━━━ EXCERPT
The dual-encoder architecture employed by Bi-Unet provides two parallel feature extraction pathways for U-Net networks. Each pathway independently processes the input image, extracting distinct feature sets and computing their differences to generate a difference matrix. This parallel processing approach enables the model to capture more diverse image information, thereby enhancing the diversity of feature extraction. Compared with single-encoder U-Net networks, the dual-encoder architecture facilitates the formation of multiple feature representations during the encoding process. Each encoder branch can learn unique feature maps that are effectively utilized to recover image details and delineate boundaries during decoding. By integrating these diverse feature representations, the model can produce more accurate and detailed segmentation results. Additionally, the introduction of the dual-encoder structure enhances the model’s generalization capability. Since the two encoder branches extract features independently, which are subsequently fused and leveraged in later network layers, the model demonstrates improved adaptability to various types of images and segmentation tasks. Consequently, this design allows the model to perform robustly even when processing unseen images.
━━━━━━
━━━ DATA
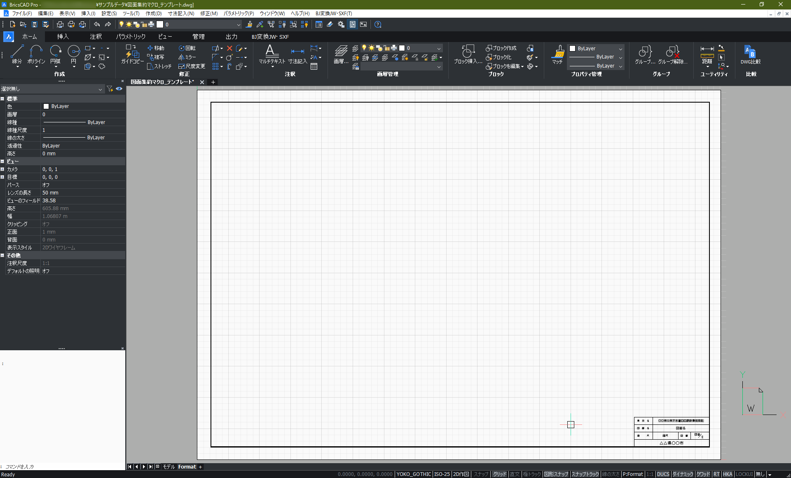Toggle グリッド in the status bar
━━━━━━
» PROBLEM REQUIREMENTS
Extend the passage on the Bi-Unet dual-encoder design with a few more sentences, starting after its last one.

» THE OUTPUT
As shown in Table 3, the application of the dual-encoder model resulted in significant improvements in the OSCD dataset, with precision_change, recall_change, precision_no_change, F1_score, and Kappa increasing by 8.61%, 31.52%, 1.55%, 19.77%, and 20.05%, respectively. On the CD_Data_GZ dataset, these metrics improved by 1.55%, 3.16%, 0.38%, 2.4%, and 3.38%, respectively. These enhancements can be attributed to the diverse feature representations generated by the dual-encoder, leading to more accurate and detailed segmentation results. In urban change detection tasks, the unchanged areas typically constitute a larger proportion compared to changed areas, potentially causing an imbalance between positive and negative samples. The introduction of dual encoders may have exacerbated this imbalance by extracting features from multiple dimensions, thereby focusing more on changed regions and less on unchanged regions. Consequently, the recall_no_change metric decreased by 1.39%.

Table 3 Evaluation results of architectures with dual-encoder and single-encoder.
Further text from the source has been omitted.